Il est important qu’il s’agisse d’un sommet des peuples et non d’un sommet des gouvernements. Je vous assure que si demain, par miracle, tous les peuples du monde se réunissaient à Vienne et ailleurs pour dénoncer toutes les guerres, exiger le désarmement, le démantèlement des armées et l’abolition des frontières militarisées des États, tous les gouvernements du monde, qu’ils soient autoritaires ou « démocratiques », s’uniraient pour interdire un tel rassemblement qui menacerait leur soi-disant « sécurité nationale » ou, pour le dire clairement, l’illusion d’un pouvoir absolu par le biais de la violence.
Les gens libres, les civils honnêtes ne veulent jamais la guerre ; seuls les profiteurs de guerre et leurs gouvernements de poche veulent la guerre et empoisonnent l’opinion publique avec toutes sortes de mensonges, faisant croire aux gens que la paix, que les gens veulent et ont le droit d’obtenir, n’est possible qu’après des massacres obscènes – parce que c’est ce que la guerre est par nature : rien d’autre que des massacres.
Le déni de la paix par les riches et puissants bellicistes et leurs clients dans la politique, les médias, les universités et la société civile montre que la guerre est un choix, et non une fatalité. Seul ce choix peut expliquer l’inventivité dans l’expression de l’animosité et le manque d’imagination pour construire des ponts. Et ils font littéralement, intentionnellement, sauter les ponts !
Même la destruction du barrage de Nova Kakhovka et les inondations d’une ampleur biblique n’ont pas convaincu les présidents Poutine et Zelensky d’arrêter la guerre et de coopérer pour sauver les victimes. Apparemment, la lutte militaire pour le pouvoir et le jeu des reproches leur importent plus que les vies humaines. Alors que leurs armées continuent de s’attaquer l’une l’autre, tuant et terrorisant inévitablement des civils, les deux commandants en chef restent des négateurs suprêmes de la paix, recherchent la victoire sur le champ de bataille et refusent d’envisager toute possibilité de réconciliation. Honte à ceux qui refusent la paix !

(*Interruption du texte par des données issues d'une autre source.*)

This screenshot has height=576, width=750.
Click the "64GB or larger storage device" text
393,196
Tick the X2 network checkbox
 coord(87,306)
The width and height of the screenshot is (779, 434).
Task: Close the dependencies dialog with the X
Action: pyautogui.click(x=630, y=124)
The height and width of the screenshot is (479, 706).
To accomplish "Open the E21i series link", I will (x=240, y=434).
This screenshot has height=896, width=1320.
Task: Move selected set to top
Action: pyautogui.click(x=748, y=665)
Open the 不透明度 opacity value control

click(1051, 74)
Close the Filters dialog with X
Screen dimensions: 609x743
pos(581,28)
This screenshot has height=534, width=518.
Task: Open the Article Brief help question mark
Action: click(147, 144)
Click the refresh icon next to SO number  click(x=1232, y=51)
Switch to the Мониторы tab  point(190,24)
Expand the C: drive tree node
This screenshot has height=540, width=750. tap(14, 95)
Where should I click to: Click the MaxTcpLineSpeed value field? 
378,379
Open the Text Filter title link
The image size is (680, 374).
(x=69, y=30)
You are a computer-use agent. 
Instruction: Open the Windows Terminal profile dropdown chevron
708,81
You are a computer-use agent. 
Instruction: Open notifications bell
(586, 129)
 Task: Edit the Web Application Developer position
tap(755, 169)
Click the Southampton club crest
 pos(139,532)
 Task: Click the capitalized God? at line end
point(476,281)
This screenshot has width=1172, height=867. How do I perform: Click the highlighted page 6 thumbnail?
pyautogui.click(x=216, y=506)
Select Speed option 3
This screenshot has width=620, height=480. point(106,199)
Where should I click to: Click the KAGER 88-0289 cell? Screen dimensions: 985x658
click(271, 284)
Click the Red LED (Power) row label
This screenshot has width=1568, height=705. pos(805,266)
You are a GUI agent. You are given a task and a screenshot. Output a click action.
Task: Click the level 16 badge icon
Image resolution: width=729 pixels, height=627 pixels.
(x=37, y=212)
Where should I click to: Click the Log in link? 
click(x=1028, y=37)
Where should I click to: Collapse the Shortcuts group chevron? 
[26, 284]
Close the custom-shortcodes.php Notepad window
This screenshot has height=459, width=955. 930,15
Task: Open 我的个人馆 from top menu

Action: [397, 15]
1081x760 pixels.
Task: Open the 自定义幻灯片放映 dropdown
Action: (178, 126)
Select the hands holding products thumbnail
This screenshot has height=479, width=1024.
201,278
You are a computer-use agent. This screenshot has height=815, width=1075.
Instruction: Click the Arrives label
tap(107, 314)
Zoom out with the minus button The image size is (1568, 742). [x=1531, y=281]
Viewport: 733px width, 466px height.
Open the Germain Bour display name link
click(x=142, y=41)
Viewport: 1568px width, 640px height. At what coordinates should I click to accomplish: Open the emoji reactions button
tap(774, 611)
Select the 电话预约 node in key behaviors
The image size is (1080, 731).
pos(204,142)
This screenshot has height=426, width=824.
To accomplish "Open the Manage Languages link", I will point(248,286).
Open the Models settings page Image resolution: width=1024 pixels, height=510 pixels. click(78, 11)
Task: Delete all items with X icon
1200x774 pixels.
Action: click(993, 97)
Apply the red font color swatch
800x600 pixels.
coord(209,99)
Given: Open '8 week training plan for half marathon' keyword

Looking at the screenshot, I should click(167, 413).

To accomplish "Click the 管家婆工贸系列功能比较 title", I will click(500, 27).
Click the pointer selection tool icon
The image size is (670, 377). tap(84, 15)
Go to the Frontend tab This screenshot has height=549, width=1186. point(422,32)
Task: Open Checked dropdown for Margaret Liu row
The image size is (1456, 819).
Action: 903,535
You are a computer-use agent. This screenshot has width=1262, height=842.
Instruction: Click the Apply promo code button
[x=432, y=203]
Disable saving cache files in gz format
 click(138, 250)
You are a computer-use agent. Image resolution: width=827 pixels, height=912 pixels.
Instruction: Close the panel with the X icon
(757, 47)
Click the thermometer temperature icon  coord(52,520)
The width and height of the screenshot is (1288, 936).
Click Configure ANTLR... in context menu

À cause de cette folie, nous voyons d’horribles photos d’habitations détruites et coulées, de bus incendiés, de cadavres et de sang dans les villes des deux côtés de la ligne de front. Des centaines de milliers de morts, des millions de personnes déplacées. Une guerre d’usure qui va durer longtemps, dit-on. Quelle obstination et quelle cruauté de la part des planificateurs de guerre que d’envisager ce sacrifice sans fin de vies et d’espoirs au nom de leur pouvoir et de leurs profits illimités !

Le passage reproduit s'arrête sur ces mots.